Aver ospitato l’evento di presentazione dell’Osservatorio è solo una delle iniziative per concretizzare questo impegno a creare occasioni di confronto e networking tra gli attori dell’ecosistema dell’innovazione, non solo del territorio ma a livello nazionale e internazionale.
CVC e Credem, un bilancio dopo 3 anni
Dopo 3 anni di attività si può cominciare a fare un bilancio. Le startup in portafoglio per Credem sono 38 e gli investimenti effettuati ammontano a 45. Nel 2024 sono stati portati avanti 30 progetti innovativi con altrettante startup.
Questa però è stata solo una selezione a partire da un vaglio più ampio e strutturato. A entrare in contatto con l’ecosistema Credem sono state 764 startup. Per circa 450 è stata approfondita la conoscenza e con 60 startup è stato organizzato un incontro verticale con gli stakeholder di business.
Nonostante non fosse previsto, uno di questi incontri ha originato un vero e proprio special case: un ramo d’azienda di una delle startup è stato acquisito per sviluppare il nuovo business di Credem, ovvero “buy now, pay later”. Un buon esempio di come la sinergia tra startup e corporate possa fare nascere nuove opportunità e permetta di implementare in tempi brevi soluzioni di business a alto valore.
Cosa racconta l’Osservatorio Trimestrale sul Venture Capital in Italia
Per capire meglio il punto di partenza, è necessario però allargare lo sguardo sul VC in Italia.

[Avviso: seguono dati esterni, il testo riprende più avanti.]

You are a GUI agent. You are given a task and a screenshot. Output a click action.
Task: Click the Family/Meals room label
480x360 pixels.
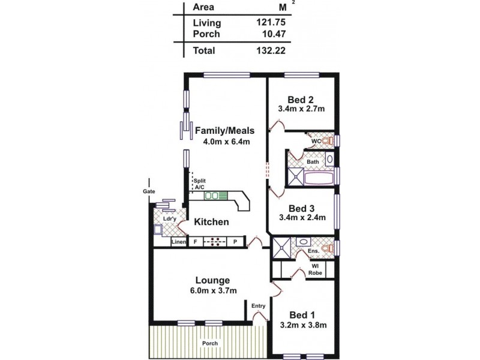click(225, 130)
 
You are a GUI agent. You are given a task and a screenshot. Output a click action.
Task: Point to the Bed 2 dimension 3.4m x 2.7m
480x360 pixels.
click(301, 109)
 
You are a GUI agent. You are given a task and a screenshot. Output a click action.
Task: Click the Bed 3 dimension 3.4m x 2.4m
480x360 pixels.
click(301, 218)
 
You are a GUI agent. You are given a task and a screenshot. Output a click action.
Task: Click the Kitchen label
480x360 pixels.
click(211, 222)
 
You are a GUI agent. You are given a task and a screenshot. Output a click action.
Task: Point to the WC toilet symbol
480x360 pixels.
click(328, 141)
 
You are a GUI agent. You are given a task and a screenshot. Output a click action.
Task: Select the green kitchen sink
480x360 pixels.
click(212, 196)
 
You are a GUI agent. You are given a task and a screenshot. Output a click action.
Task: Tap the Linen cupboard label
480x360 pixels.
click(179, 242)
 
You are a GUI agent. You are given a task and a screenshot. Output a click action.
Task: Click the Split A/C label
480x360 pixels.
click(199, 184)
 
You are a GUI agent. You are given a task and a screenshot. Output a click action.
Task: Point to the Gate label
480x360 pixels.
click(149, 191)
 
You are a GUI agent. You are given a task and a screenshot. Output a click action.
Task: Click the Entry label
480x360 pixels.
click(259, 307)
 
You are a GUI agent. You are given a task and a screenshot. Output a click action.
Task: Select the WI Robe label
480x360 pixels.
click(315, 269)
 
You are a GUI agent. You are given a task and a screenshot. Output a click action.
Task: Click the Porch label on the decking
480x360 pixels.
click(210, 343)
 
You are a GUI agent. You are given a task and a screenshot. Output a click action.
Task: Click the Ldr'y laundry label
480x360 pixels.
click(170, 219)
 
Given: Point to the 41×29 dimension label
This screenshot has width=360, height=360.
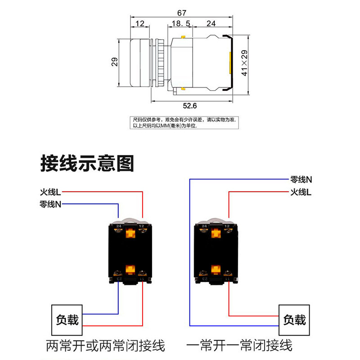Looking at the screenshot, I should click(x=245, y=63).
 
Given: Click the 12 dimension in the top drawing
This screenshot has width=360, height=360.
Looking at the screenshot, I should click(x=140, y=23).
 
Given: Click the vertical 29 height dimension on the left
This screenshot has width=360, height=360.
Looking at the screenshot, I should click(x=115, y=62).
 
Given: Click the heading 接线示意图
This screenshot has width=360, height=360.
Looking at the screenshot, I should click(x=87, y=163).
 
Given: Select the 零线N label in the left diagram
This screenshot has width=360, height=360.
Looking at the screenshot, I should click(x=50, y=204).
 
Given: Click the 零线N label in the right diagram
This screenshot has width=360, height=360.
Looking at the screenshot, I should click(x=302, y=179).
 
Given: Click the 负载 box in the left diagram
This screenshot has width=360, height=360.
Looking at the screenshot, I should click(x=67, y=320).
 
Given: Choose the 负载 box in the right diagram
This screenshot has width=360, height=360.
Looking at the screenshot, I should click(x=294, y=320).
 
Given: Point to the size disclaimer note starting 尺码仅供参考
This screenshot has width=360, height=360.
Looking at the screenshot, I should click(x=184, y=123).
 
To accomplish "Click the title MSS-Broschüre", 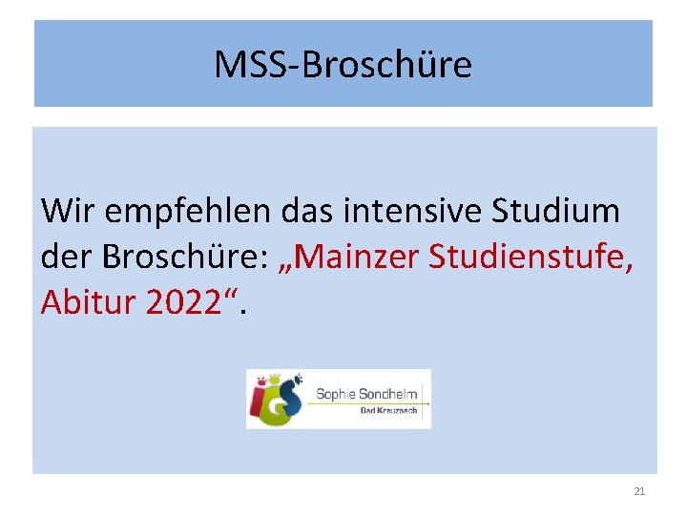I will (343, 65).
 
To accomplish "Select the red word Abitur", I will (89, 302).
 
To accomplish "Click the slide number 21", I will (639, 491).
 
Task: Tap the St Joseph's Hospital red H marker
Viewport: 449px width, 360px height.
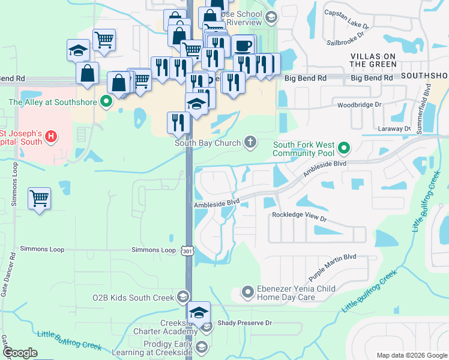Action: tap(51, 137)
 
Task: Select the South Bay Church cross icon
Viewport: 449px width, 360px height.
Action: tap(250, 142)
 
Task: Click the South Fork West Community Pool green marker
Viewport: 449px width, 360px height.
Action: tap(344, 147)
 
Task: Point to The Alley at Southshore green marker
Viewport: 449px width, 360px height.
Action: tap(106, 101)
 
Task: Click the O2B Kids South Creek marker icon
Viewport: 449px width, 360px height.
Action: tap(182, 296)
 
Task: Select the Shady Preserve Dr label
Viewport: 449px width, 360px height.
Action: tap(245, 323)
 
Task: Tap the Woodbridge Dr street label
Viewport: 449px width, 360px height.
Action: tap(360, 104)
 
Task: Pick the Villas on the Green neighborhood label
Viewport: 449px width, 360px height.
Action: tap(374, 61)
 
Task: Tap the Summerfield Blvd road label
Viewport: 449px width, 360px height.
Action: tap(427, 103)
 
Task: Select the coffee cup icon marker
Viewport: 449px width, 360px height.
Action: tap(243, 46)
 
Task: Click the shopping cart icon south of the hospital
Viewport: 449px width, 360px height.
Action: tap(39, 198)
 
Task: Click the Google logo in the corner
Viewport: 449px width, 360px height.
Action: tap(20, 353)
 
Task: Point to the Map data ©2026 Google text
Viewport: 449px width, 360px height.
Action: tap(411, 355)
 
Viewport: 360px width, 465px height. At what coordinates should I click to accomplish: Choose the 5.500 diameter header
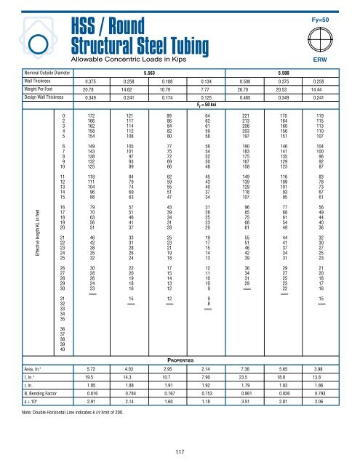[286, 73]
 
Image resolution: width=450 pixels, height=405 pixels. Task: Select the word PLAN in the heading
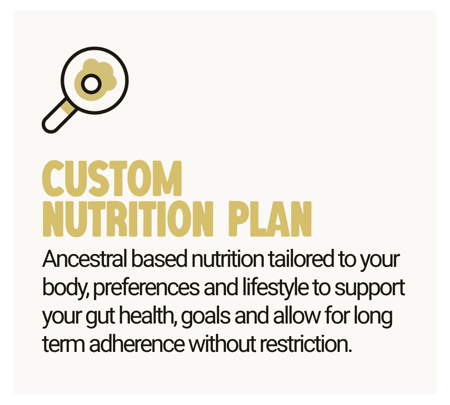coord(270,221)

Gli argomenti sul tavolo sono stati molti, ma soprattutto dall’Osservatorio è emersa la fotografia dell’andamento del mercato del venture capital. Su base trimestrale sono stati analizzati gli investimenti e i trend, ed è stato elaborato un raffronto con il sistema dei principali Paesi Europei.
A dare un quadro sulla tipologia di investimenti, arrivano poi i settori di maggiore interesse. Smart City (207 milioni) è il primo per ammontare investito. Subito dopo ci sono le Life Sciences (69 milioni) e il Deep Tech (66 milioni). Per quanto riguarda il numero di round, Smart City conta 13 round, Software 12 e Fintech 8.
In testa alla classifica dei top 5 deal del trimestre si trovano NewCleo (135 milioni, Serie A), seguita al secondo posto da D-Orbit (Serie C, 50 milioni) e al terzo da Genespire (Serie B, 46,6 milioni). A seguire Limolane e Bizaway, che hanno raccolto entrambe 35 milioni in un round Serie B.
Un discorso a parte poi lo merita l’AI. Nel primo semestre del 2024 le startup legate all’intelligenza artificiale hanno raccolto 57 milioni di euro, pari all’8% dell’importo totale investito. È un dato inferiore rispetto a quello dell’UE (22%) e degli Stati Uniti (41%%), ma si prevede un aumento significativo.
In questo contesto, l’impegno di Credem non si ferma, ma anzi si rinnova grazie ai risultati ottenuti e alla volontà di migliorare ulteriormente. Nel corso del 2024, il CdA del Gruppo Credem, ha rinnovato l’impegno per un ulteriore triennio a investire in startup e a sostenere così l’open innovation del Gruppo.